Searching for a space to hold trainings on site, Hamon emptied a lean-to at the office that had been a catchall of spare equipment and parts. His plumbers designed and built a training lab. They installed furnaces, water heaters, toilets, a bathtub, shower and a wall for roughing-in plumbing. Everything was hooked up and working. In addition to this equipment, technicians brought in plumbing fixtures and equipment from job sites to fix, rebuild or install at the training lab.
Attendance was not mandatory, but most employees would show up. With experienced technicians teaching the apprentices, both groups benefited.
“Most plumbers want to leave a legacy,” Hamon says. “There’s an innate desire to give back, and so when you have an apprentice that wants to learn and a veteran that wants to teach, it’s a really cool culture that happens.”
The training lab even attracted plumbers from other companies, and the camaraderie grew.
“A lot of blue-collar guys work on their own all day,” Hamon says. “To come have a piece of pizza, some music going, drink a pop, and shoot the breeze at the company, that became the place to be.”
The training lab created buzz in the area and attracted job seekers, including experienced plumbers looking to change jobs.
“What I built in that lean-to that was filled with miscellaneous stuff became a recruiting tool,” Hamon says.

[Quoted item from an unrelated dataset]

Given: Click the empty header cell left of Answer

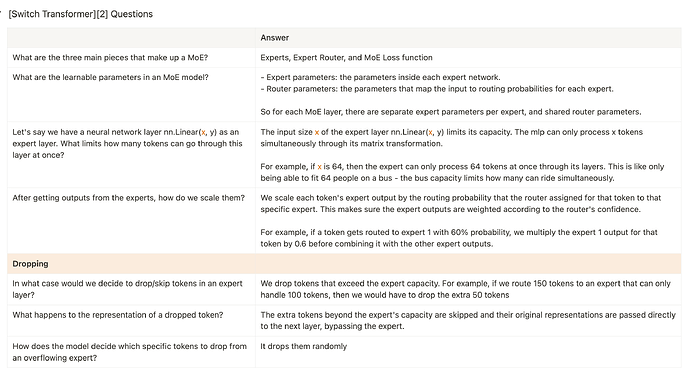Looking at the screenshot, I should [x=131, y=38].
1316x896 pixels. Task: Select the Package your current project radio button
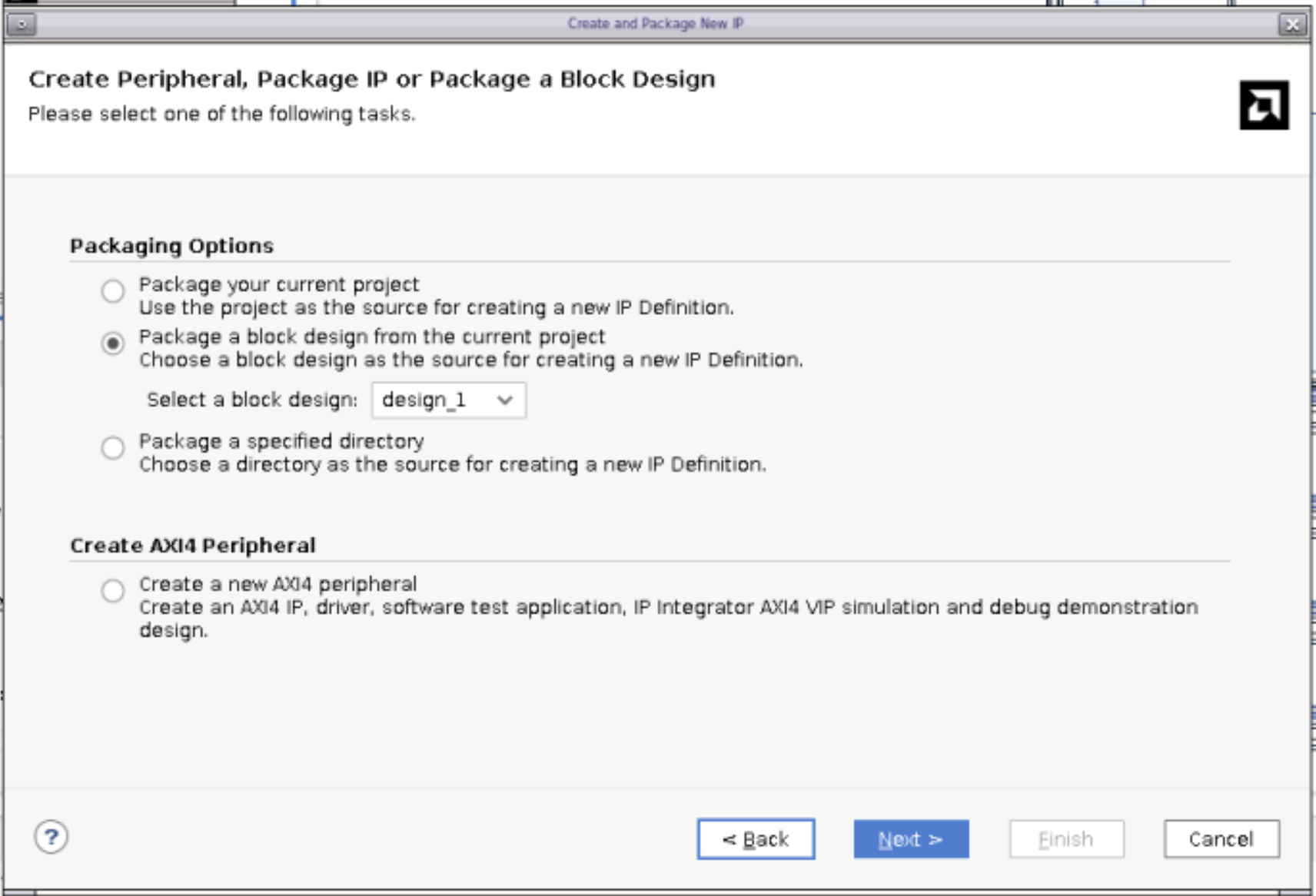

When the plumbing company later relocated to a new facility, it developed a state-of-the-art training lab.
Building full skill sets
Over time, the company also introduced a weekly sales training meeting, teaching technicians the skills to sell with confidence.
“One of the problems in our industry is we try to make our technicians salespeople,” Hamon says.
Without sales training, technicians have a distinct disadvantage.
Apprentices attended a weekly apprenticeship meeting, instead of the sales meeting. In total, the company would hold four training classes every week. At the start, Hamon attended all four, bringing coffee and doughnuts in the morning and pizza in the evenings.
“The owner has to go if you want this to be your culture,” he says.
To maintain good standing with the boss, veteran technicians attended the meetings, too. They kept attending because the meetings were worthwhile. Hamon says his approach was simple: Let me help you make more money and have a better week this week.
“If they’re learning something, and they’re getting results in their careers, they will show up,” Hamon says.
Recruiting pitch
To motivate young people to apply for apprenticeships, Hamon relied on social media. Knowing that images of toilets and garbage disposals wouldn’t go viral, the company posted about people instead. In some posts, they told a story about their apprentices’ success: “Josh did a perfect job replacing his first toilet.” The social media posts were directed at parents, and the posts depicted plumbing as a challenging and worthwhile career.
“Parents aren’t encouraging their kids to aspire to be plumbers. They aren’t saying, ‘Maybe one day, you could be a plumber,’ but they should say that,” Hamon says.
Hamon also attended Career Day events at the local high school, with mixed success.
“High school classes are a pretty tough crowd when you’re talking about plumbing, but I would have a few people light up and ask to know more information,” he says.
Whenever Hamon interviewed candidates for the apprenticeship program, he looked for candidates with motivation and aptitude.
“We were very serious about making plumbers, and so we turned a lot of apprentices away. We had more people than we needed,” Hamon says.
He made a promise to every apprentice he selected: Give me three years, and you’ll be a licensed plumber with no student loan debt, making $100,000 a year. The company’s in-house training program made that possible. One great apprenticeship hire can change an entire company culture for the better.
“These young people are super bright,” Hamon says. “They don’t lack capacity; they lack teachers.”